Sangio Starters at Coriole
Since planting the first Australian Sangiovese in 1985, the Lloyds have maintained their focus for this variety. “Sangiovese has been tough but it’s in a sweet spot now,” explained Peter.
“Back then we had no direction or reference point for the variety here – it simply didn’t exist. We had our “wicker basket”, “cheap and cheerful” version of Chianti but that was it! Now, its our most important wine.”
Mid-weighted, savoury and elegant, the care shown for these wines is evident in the glass. All the way back to the 1995, character and detail shines through. The older wines had leathery aromatics of earth, cherries, and dried thyme with soft, creamy palates and the youthful versions had finely textured, savoury palates laden with cherries, chinotto, herbs and earth.
Standouts were the 1995 for its regal poise, the 2004 for its mouthfeel, the 2012 for its light finesse, and the 2018 for its sour, sweet and savoury tension.
Then, a taste of the 2020 Laneway Single Vineyard Sangiovese. A benchmark wine: fine, delicate and ethereal with smokey, Campari-tinged aromatics and a fine, creamy mouthfeel laced with beautifully soft, savoury fruit layers.
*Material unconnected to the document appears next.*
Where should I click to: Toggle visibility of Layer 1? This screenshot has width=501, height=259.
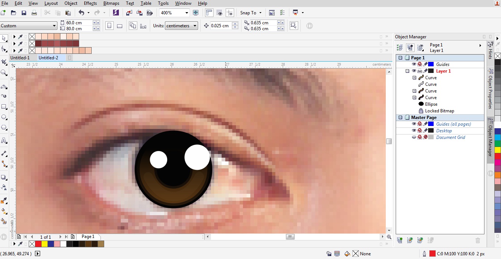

The Coriole estate's original old barn, built in 1860, now serves as Coriole's cellar door.
Andy Zolotarev and Peter Lloyd wandering through the Coriole winery.
Family Reserve of Coriole
The family flagship, the Lloyd Reserve Shiraz, comes from 100-plus-year-old vines and maintains the family fingerprint of savoury-driven elegance. Despite the obvious ability to age, these wines are intensely compact yet maintain an almost medium-bodied weight and mouthfeel, which is unique for McLaren Vale Shiraz. Standouts were the 1990 for its creamy grandeur, the 1991 for its savoury detail, and the 2016 for its elegance and finesse.
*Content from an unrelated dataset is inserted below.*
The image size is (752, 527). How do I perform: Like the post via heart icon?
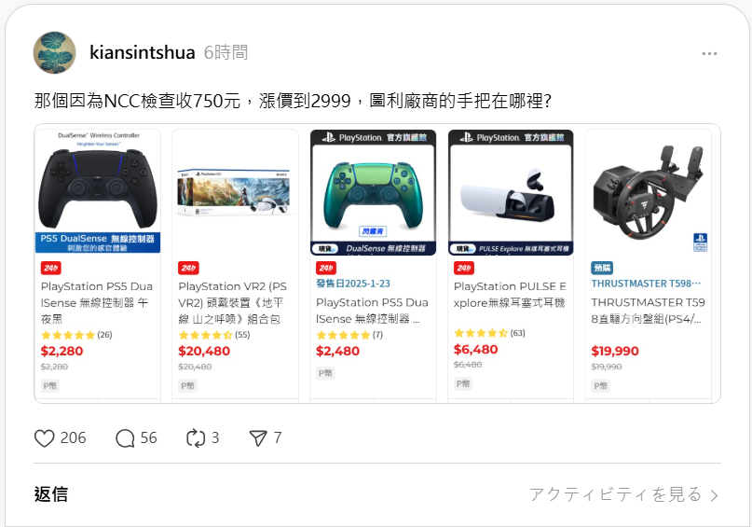(44, 438)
At Coriole, much has been achieved in a relatively short period. Over three generations, the family has pioneered varieties and contributed to their journey from obscurity to mainstream; have built a cellar door and restaurant that is a must-visit; and together have crafted a desirable folio of wines that reflects themselves and their approach to wine, hospitality and life. It’s a charming thing.